Saved entries:
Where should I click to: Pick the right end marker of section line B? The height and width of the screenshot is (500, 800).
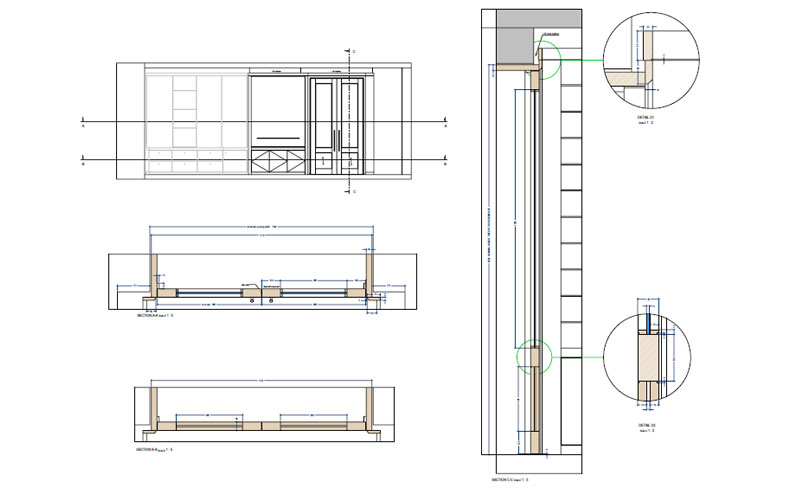[x=443, y=160]
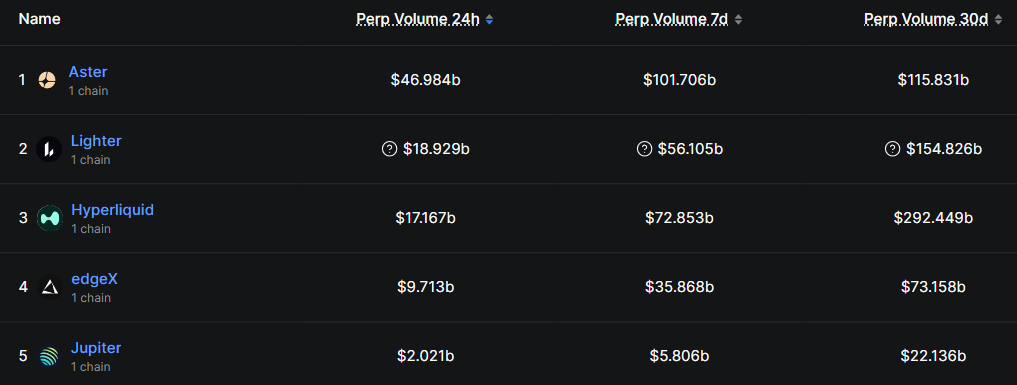
Task: Toggle sort arrows next to Perp Volume 24h
Action: point(489,20)
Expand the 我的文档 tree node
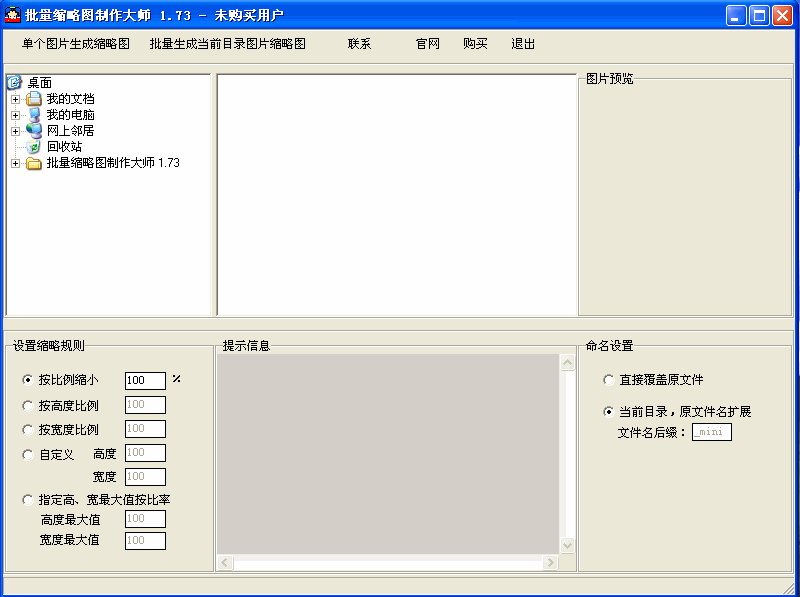Image resolution: width=800 pixels, height=597 pixels. coord(15,99)
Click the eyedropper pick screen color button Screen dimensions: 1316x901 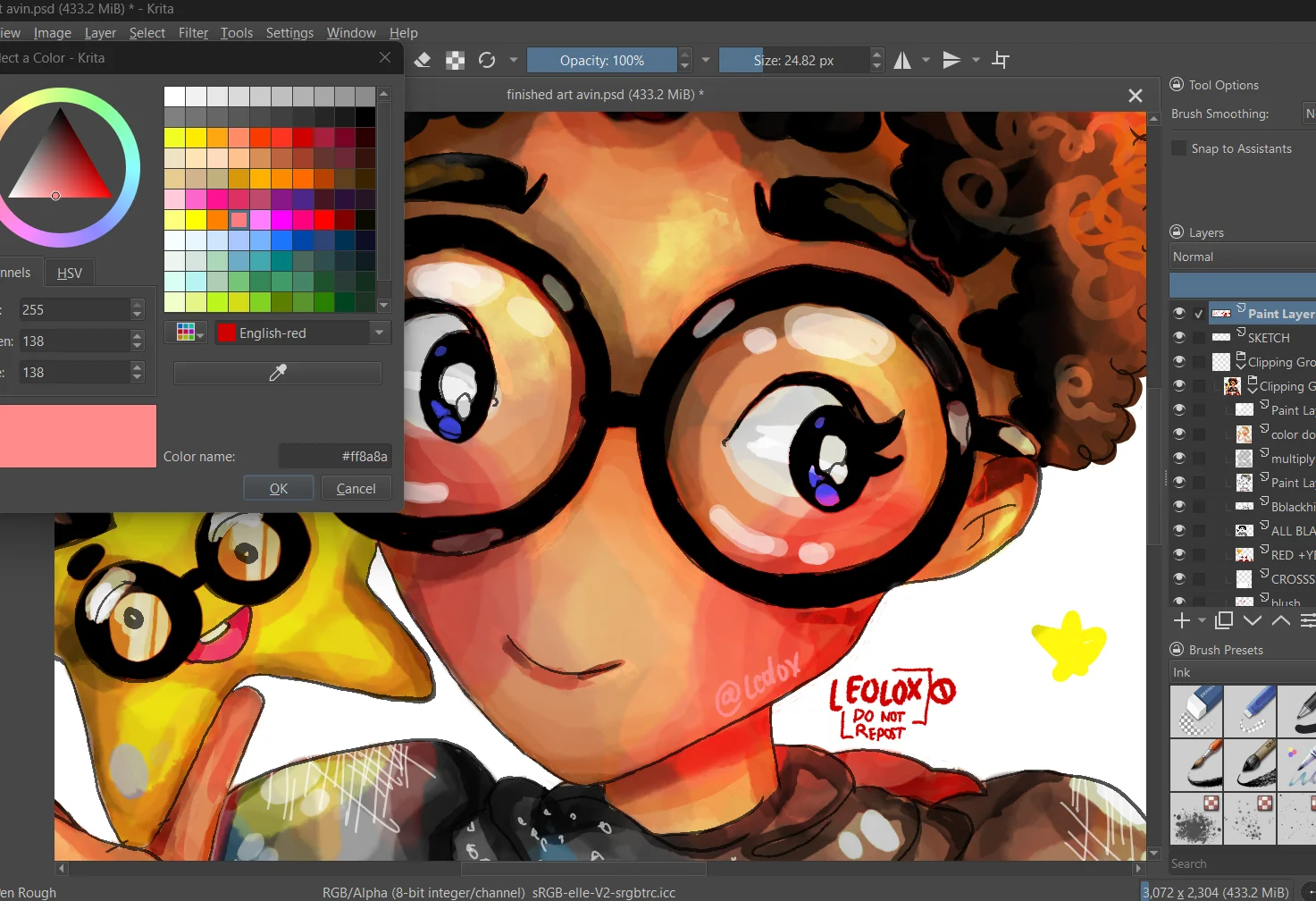277,373
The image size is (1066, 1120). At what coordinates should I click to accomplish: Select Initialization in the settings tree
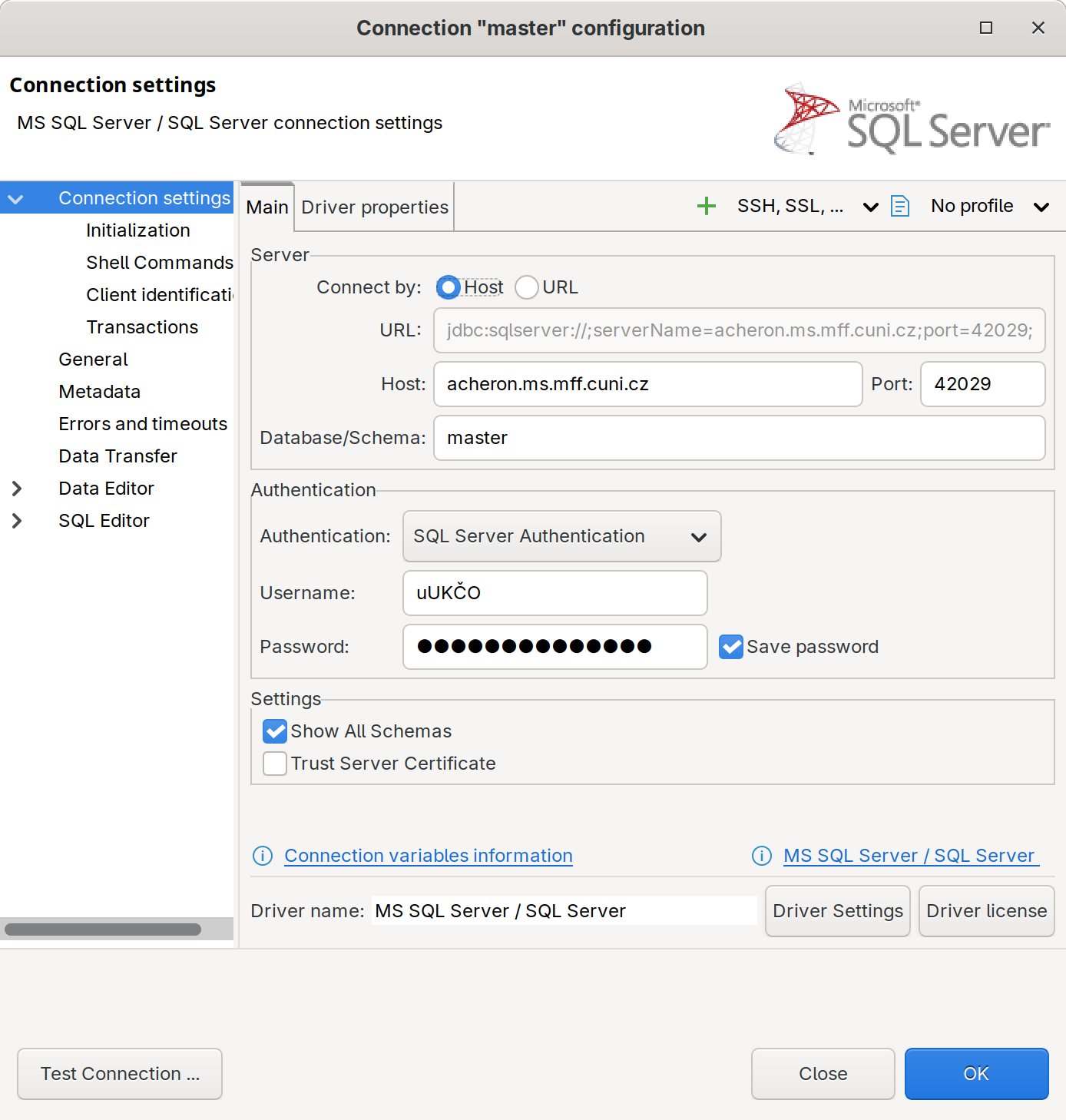pos(138,230)
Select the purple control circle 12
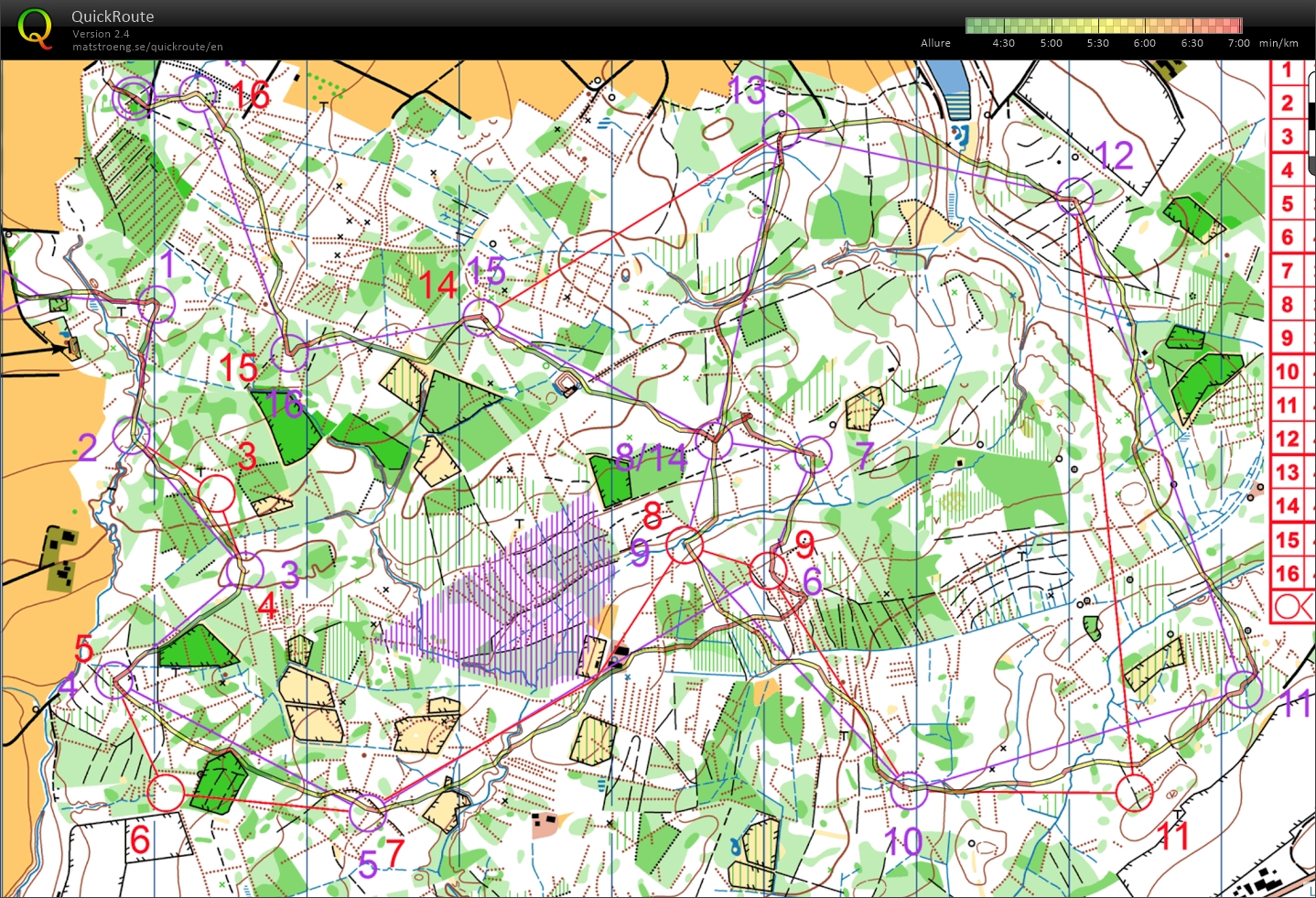 (1074, 194)
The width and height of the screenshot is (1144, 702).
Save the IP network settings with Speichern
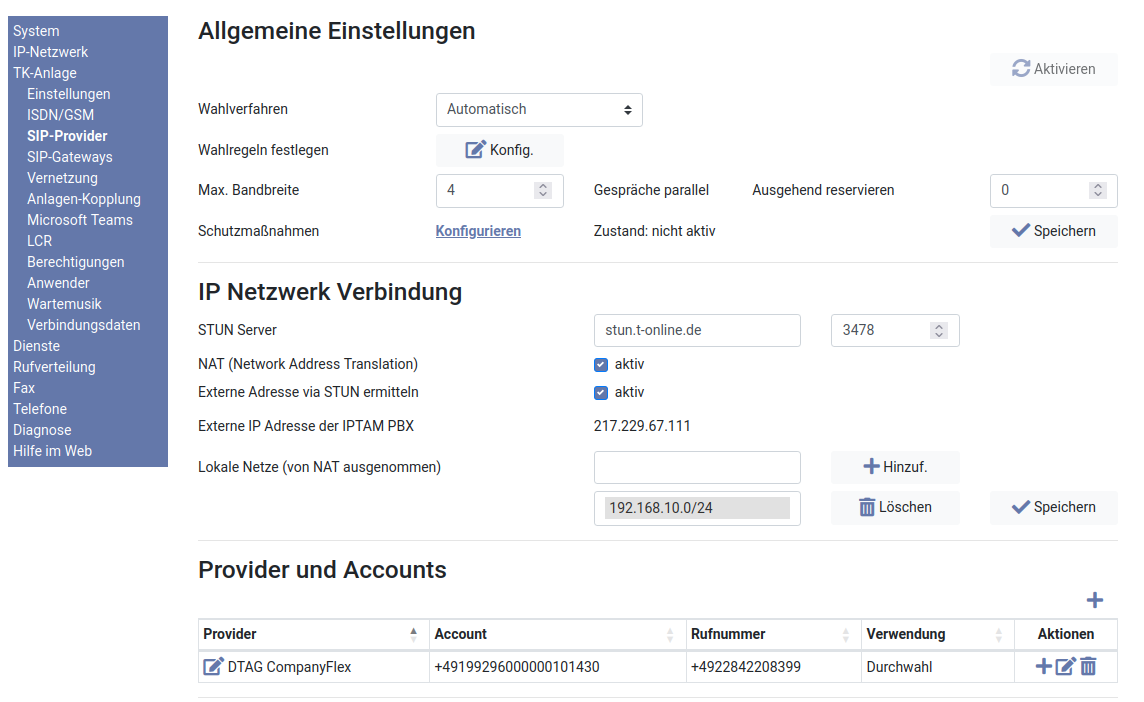tap(1053, 507)
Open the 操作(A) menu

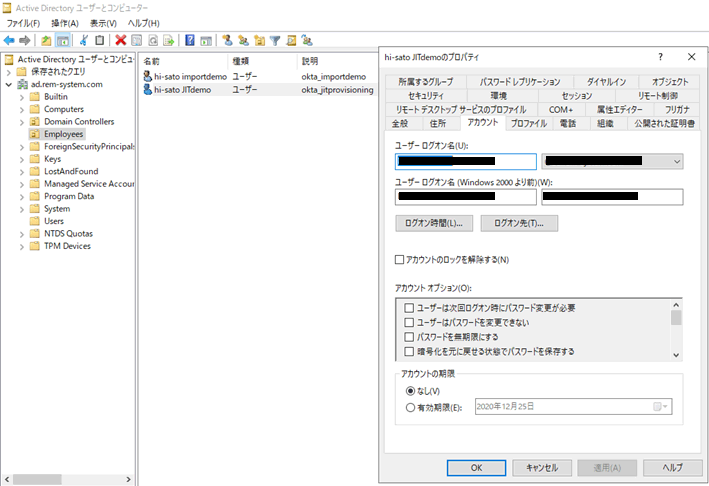[x=65, y=22]
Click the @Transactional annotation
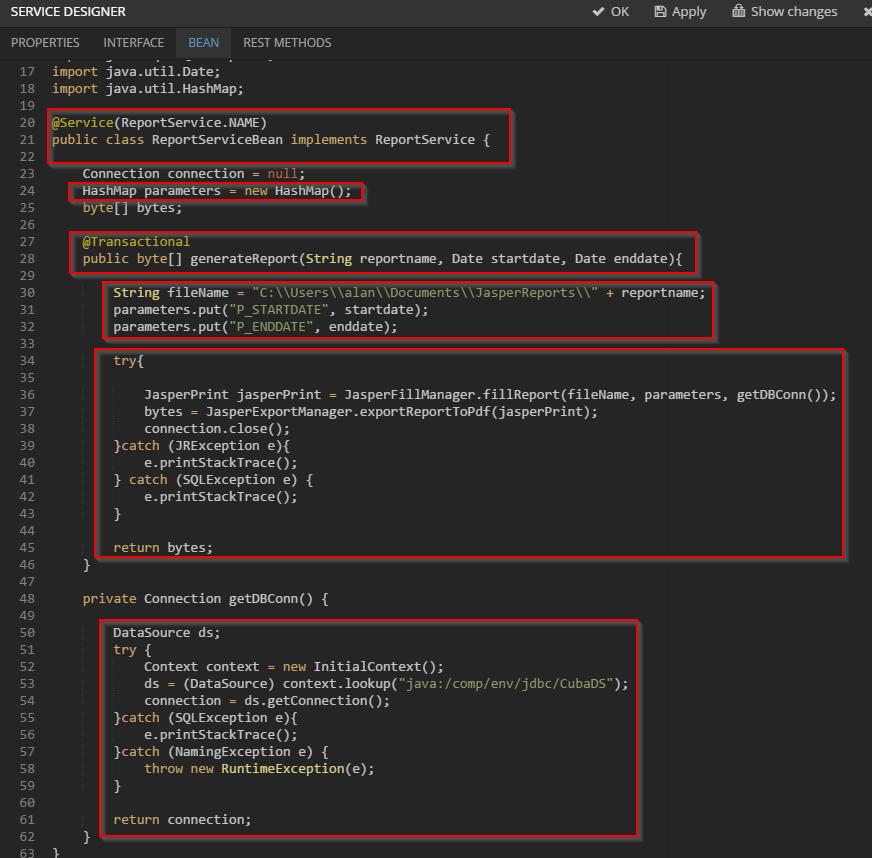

**Problem**
Transcription of the lines from the one with "The image size" through the end of the entries is required, exact and with no pictures.

**Answer area**
The image size is (1066, 1120). At what coordinates should I click to accomplish: Select Initialization in the settings tree
pos(138,230)
Select the purple control circle 12
 (1074, 194)
The width and height of the screenshot is (1144, 702).
Save the IP network settings with Speichern
tap(1053, 507)
Open the 操作(A) menu

[x=65, y=22]
Click the @Transactional annotation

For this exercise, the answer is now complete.